Unicode CLDR 22.0 contains data for 215 languages and 227 territories—654 locales in all. The main focus for this release is to flesh out data items in major languages and locales: yielding an increase of over 100% in the total number of data fields. Other major features include the addition of keyboard mapping data for different platforms, the new Zhuyin (Bopomofo) sort order for Chinese, and script metadata. There are also enhancements to compact decimals (such as formatting 1,000,000 as “1 million” or “1M”) for different languages and to rule-based number formats (such as writing 423 as "four hundred and twenty-three").
The table above points to the files for this release. For a description of their purpose and format, see the Key.
The main features include the following (see the Delta link above for a full list of changes, aside from data additions and corrections):
- Very significant increase in data
- Over 197,600 language-based data entries (new, revised, or confirmed) through the Survey Tool. Top languages were French (9,688), Chinese (8,379), Indonesian (6,561) and Thai (6,471); with 89 others.

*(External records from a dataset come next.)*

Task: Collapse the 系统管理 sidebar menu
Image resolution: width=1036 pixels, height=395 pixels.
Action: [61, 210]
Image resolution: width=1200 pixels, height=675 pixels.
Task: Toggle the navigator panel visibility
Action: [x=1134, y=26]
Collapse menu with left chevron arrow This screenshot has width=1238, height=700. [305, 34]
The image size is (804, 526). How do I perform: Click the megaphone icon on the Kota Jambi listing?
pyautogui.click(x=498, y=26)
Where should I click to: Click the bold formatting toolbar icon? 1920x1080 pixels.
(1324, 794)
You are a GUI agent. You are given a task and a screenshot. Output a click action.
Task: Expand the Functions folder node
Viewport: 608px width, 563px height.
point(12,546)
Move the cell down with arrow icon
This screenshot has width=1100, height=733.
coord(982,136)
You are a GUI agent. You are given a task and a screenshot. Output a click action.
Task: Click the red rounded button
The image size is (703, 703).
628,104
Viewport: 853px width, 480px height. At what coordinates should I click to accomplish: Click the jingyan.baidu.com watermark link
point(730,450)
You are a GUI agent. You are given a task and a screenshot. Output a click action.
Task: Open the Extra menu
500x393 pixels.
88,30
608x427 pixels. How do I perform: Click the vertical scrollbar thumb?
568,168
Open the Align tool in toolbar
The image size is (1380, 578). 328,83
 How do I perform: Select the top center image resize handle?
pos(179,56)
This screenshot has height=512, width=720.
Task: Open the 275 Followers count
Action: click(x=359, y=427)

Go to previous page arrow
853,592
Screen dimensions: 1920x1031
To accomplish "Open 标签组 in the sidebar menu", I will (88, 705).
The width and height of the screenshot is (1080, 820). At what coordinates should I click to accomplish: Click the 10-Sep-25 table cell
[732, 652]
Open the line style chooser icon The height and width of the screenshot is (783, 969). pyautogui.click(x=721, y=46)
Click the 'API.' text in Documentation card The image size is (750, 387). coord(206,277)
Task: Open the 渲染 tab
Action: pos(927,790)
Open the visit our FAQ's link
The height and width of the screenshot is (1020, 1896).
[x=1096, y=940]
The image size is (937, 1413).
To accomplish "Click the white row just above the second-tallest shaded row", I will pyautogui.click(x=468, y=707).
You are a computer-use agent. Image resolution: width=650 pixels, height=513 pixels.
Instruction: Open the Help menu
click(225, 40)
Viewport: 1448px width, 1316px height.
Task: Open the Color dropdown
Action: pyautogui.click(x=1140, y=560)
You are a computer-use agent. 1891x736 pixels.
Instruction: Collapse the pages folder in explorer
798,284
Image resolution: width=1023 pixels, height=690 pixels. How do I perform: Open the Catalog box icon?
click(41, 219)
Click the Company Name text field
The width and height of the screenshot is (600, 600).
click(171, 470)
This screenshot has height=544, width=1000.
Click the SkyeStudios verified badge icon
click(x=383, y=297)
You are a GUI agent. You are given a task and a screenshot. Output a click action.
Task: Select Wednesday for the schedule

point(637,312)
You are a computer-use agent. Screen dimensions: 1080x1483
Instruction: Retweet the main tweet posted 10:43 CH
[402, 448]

- Many missing translations added to locales: Japanese, Arabic, Indonesian, Hebrew, Thai, Lao, Khmer, Dzongkha, Ewe, Nepali, Slovak, Amharic, Vietnamese, Sinhala, Estonian, Latvian, Catalan, Macedonian, and many others.
- New language locales: Bosnian (Cyrillic), Kashmiri, Asturian, Tachelhit (Latin), Ossetic, Ngomba, Meta', Ngiemboon, Volapük, Kako.
- Over 300,000 data items added in this release; an increase of over 100% in the total number of data fields. This does not count inherited items, which would result in a much larger figure.
- New or improved collation (sorting order): new Zhuyin (Bopomofo) collation for Chinese, the preferred collation order for many users of traditional Chinese; updated Thai collation.
- Over 370 new files of keyboard mappings, collected from publicly available data for four different platforms: Android, Chrome OS, OS X, and Windows.
- Script metadata property values for all 107 scripts in Unicode: web-rank, sample characters, bidi-order, casing, spaces-used, etc.
- For compact decimals (powers-of-ten notation), the addition of long forms (“1 million” vs “1M”) and plurals (“1 million” vs “2 millions”, used by many languages).
- Significant vetting of rule-based number format data (such as writing 423 as "four hundred and twenty-three") to correct spellings and add missing data for common word inflections and some numeric values.
- Many new region locales for existing languages, including new en_150 locale for European English.
- Structure for keyboard mappings, providing a format for interoperable interchange of keyboard data.
- New short width for weekday names (e.g. Mo, Tu, We), useful for date/time formats with limited display space.
- For compact decimals (powers-of-ten notation), the addition of long forms and plural categories.
- Script metadata properties
BCP47 enhancements (after CLDR 21.0)
- Several new subtags for the -t- extension were added in CLDR 21.0.2:
- Over 200 enhancements or fixes.
- Major rewrite for further performance enhancements.
- Smoother navigation.
- Votes recorded immediately for each item.
- New Date/Time review for cross-checking date/time format.
- Voting data preserved for use in future releases.
- Improved examples, showing sample usage of data.
- Many new tests of data consistency.
Other tools and tests
- Completely new LDML converter to convert CLDR data for ICU; converts many more data types, and designed to serve as the basis for conversion to other formats.
- More rigorous tests, automated unit tests.
- The Release Note contains a general description of the contents of the release, and any relevant notes about the release.
- The Data link points to a set of zip files containing the contents of the release (the files are complete in themselves, and do not require files from earlier releases -- for the structure of the zip file, see Repository Organization).
- The Spec is the version of UTS #35: LDML that corresponds to the release.
- The Delta document points to a list of all the bug fixes and features in the release, which be used to get the precise corresponding file changes using BugDiffs.
- The SVN Tag can be used to get the files via Repository Access.
- For more details see CLDR Releases (Downloads).